• **Aim of the exercise**: Set every record down again, identical to the original.

• **Records provided**:
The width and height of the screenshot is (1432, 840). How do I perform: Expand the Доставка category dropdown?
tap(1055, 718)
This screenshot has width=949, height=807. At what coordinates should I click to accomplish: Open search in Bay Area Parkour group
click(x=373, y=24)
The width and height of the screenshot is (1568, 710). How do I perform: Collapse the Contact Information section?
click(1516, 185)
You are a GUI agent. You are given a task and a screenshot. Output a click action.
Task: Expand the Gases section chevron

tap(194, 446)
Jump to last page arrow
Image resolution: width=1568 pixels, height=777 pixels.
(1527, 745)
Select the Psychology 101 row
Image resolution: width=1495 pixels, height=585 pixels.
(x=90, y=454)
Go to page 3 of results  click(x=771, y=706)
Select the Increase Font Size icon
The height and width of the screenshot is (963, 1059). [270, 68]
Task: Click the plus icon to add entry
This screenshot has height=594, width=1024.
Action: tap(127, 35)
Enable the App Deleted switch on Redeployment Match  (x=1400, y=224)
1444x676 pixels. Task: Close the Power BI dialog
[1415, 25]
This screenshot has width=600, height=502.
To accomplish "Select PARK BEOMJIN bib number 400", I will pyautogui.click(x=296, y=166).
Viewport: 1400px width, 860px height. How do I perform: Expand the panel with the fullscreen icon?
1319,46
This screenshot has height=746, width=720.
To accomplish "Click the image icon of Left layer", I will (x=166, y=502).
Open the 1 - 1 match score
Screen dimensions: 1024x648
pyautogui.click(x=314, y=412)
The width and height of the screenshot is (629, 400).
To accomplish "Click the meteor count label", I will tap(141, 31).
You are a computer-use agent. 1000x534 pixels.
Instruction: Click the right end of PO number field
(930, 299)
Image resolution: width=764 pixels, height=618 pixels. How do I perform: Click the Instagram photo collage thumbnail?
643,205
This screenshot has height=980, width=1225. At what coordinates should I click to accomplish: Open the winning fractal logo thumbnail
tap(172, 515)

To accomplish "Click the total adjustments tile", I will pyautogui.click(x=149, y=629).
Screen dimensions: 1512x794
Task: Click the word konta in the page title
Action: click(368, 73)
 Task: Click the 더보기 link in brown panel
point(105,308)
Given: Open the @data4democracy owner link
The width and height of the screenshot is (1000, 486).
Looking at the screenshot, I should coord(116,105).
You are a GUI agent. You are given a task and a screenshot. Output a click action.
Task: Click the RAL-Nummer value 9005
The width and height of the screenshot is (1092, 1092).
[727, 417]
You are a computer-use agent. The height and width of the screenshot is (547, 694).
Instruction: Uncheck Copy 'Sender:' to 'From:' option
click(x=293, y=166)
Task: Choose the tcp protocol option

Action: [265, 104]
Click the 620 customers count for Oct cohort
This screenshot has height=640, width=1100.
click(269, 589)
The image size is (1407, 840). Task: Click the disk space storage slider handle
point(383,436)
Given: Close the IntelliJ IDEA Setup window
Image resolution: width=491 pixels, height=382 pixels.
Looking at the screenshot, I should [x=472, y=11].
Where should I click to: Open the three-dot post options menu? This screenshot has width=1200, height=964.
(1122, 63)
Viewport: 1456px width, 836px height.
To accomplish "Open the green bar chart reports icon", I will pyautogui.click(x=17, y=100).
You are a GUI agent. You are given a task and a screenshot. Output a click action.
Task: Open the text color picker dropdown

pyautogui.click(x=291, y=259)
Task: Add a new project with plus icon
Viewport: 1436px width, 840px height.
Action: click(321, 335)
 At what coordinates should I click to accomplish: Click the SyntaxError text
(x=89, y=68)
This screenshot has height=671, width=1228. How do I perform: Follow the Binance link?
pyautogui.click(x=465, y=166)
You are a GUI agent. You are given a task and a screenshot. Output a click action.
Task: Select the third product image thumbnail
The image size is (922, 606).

• **Written answer**:
The width and height of the screenshot is (1432, 840). How do I perform: Expand the Доставка category dropdown?
tap(1055, 718)
This screenshot has width=949, height=807. At what coordinates should I click to accomplish: Open search in Bay Area Parkour group
click(x=373, y=24)
The width and height of the screenshot is (1568, 710). How do I perform: Collapse the Contact Information section?
click(1516, 185)
You are a GUI agent. You are given a task and a screenshot. Output a click action.
Task: Expand the Gases section chevron

tap(194, 446)
Jump to last page arrow
Image resolution: width=1568 pixels, height=777 pixels.
(1527, 745)
Select the Psychology 101 row
Image resolution: width=1495 pixels, height=585 pixels.
(x=90, y=454)
Go to page 3 of results  click(x=771, y=706)
Select the Increase Font Size icon
The height and width of the screenshot is (963, 1059). [270, 68]
Task: Click the plus icon to add entry
This screenshot has height=594, width=1024.
Action: tap(127, 35)
Enable the App Deleted switch on Redeployment Match  (x=1400, y=224)
1444x676 pixels. Task: Close the Power BI dialog
[1415, 25]
This screenshot has width=600, height=502.
To accomplish "Select PARK BEOMJIN bib number 400", I will pyautogui.click(x=296, y=166).
Viewport: 1400px width, 860px height. How do I perform: Expand the panel with the fullscreen icon?
1319,46
This screenshot has height=746, width=720.
To accomplish "Click the image icon of Left layer", I will (x=166, y=502).
Open the 1 - 1 match score
Screen dimensions: 1024x648
pyautogui.click(x=314, y=412)
The width and height of the screenshot is (629, 400).
To accomplish "Click the meteor count label", I will tap(141, 31).
You are a computer-use agent. 1000x534 pixels.
Instruction: Click the right end of PO number field
(930, 299)
Image resolution: width=764 pixels, height=618 pixels. How do I perform: Click the Instagram photo collage thumbnail?
643,205
This screenshot has height=980, width=1225. At what coordinates should I click to accomplish: Open the winning fractal logo thumbnail
tap(172, 515)

To accomplish "Click the total adjustments tile", I will pyautogui.click(x=149, y=629).
Screen dimensions: 1512x794
Task: Click the word konta in the page title
Action: click(368, 73)
 Task: Click the 더보기 link in brown panel
point(105,308)
Given: Open the @data4democracy owner link
The width and height of the screenshot is (1000, 486).
Looking at the screenshot, I should coord(116,105).
You are a GUI agent. You are given a task and a screenshot. Output a click action.
Task: Click the RAL-Nummer value 9005
The width and height of the screenshot is (1092, 1092).
[727, 417]
You are a computer-use agent. The height and width of the screenshot is (547, 694).
Instruction: Uncheck Copy 'Sender:' to 'From:' option
click(x=293, y=166)
Task: Choose the tcp protocol option

Action: [265, 104]
Click the 620 customers count for Oct cohort
This screenshot has height=640, width=1100.
click(269, 589)
The image size is (1407, 840). Task: Click the disk space storage slider handle
point(383,436)
Given: Close the IntelliJ IDEA Setup window
Image resolution: width=491 pixels, height=382 pixels.
Looking at the screenshot, I should [x=472, y=11].
Where should I click to: Open the three-dot post options menu? This screenshot has width=1200, height=964.
(1122, 63)
Viewport: 1456px width, 836px height.
To accomplish "Open the green bar chart reports icon", I will pyautogui.click(x=17, y=100).
You are a GUI agent. You are given a task and a screenshot. Output a click action.
Task: Open the text color picker dropdown

pyautogui.click(x=291, y=259)
Task: Add a new project with plus icon
Viewport: 1436px width, 840px height.
Action: click(321, 335)
 At what coordinates should I click to accomplish: Click the SyntaxError text
(x=89, y=68)
This screenshot has height=671, width=1228. How do I perform: Follow the Binance link?
pyautogui.click(x=465, y=166)
You are a GUI agent. You are given a task and a screenshot. Output a click action.
Task: Select the third product image thumbnail
The image size is (922, 606).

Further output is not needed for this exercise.